§ What you will do:
Can you format the data from the line with "You are a GUI" through the end of the data as a JSON list of strings, one per line, with blank lines and pictures left out?
┌──
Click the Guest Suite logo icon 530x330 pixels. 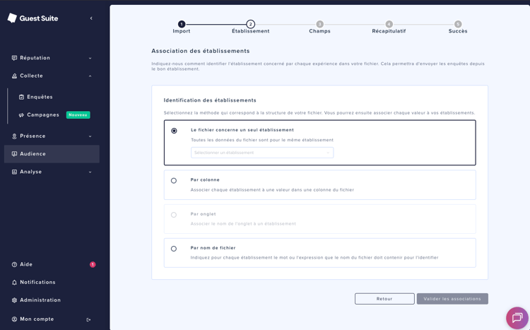click(12, 18)
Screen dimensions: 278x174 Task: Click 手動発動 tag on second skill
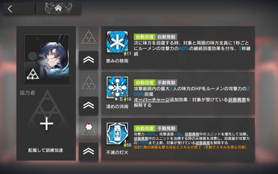(x=166, y=83)
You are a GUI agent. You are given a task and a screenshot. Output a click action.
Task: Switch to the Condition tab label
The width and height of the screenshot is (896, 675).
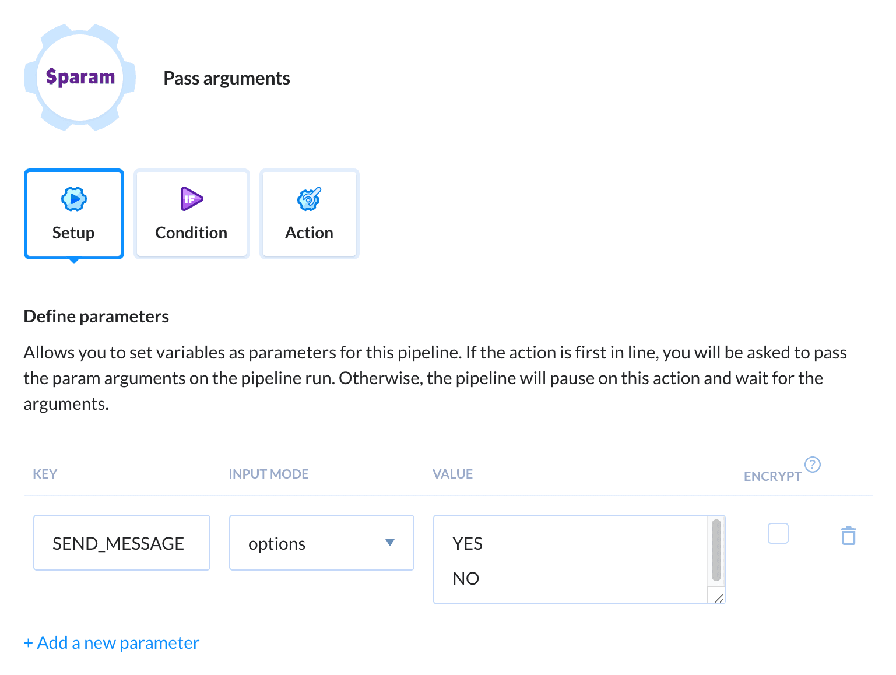click(191, 233)
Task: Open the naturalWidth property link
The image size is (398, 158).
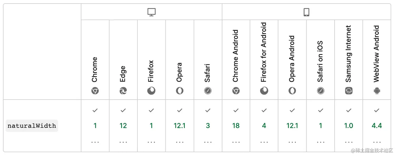Action: click(x=32, y=126)
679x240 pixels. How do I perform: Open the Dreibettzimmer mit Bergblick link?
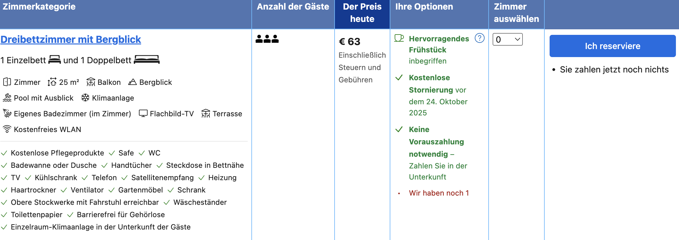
└──
§ Solution to the problem:
[
  "You are a GUI agent. You are given a task and a screenshot. Output a click action.",
  "Task: Switch to the Condition tab label",
  "The width and height of the screenshot is (896, 675).",
  "click(191, 233)",
  "Task: Open the naturalWidth property link",
  "The image size is (398, 158).",
  "Action: click(x=32, y=126)",
  "679x240 pixels. How do I perform: Open the Dreibettzimmer mit Bergblick link?"
]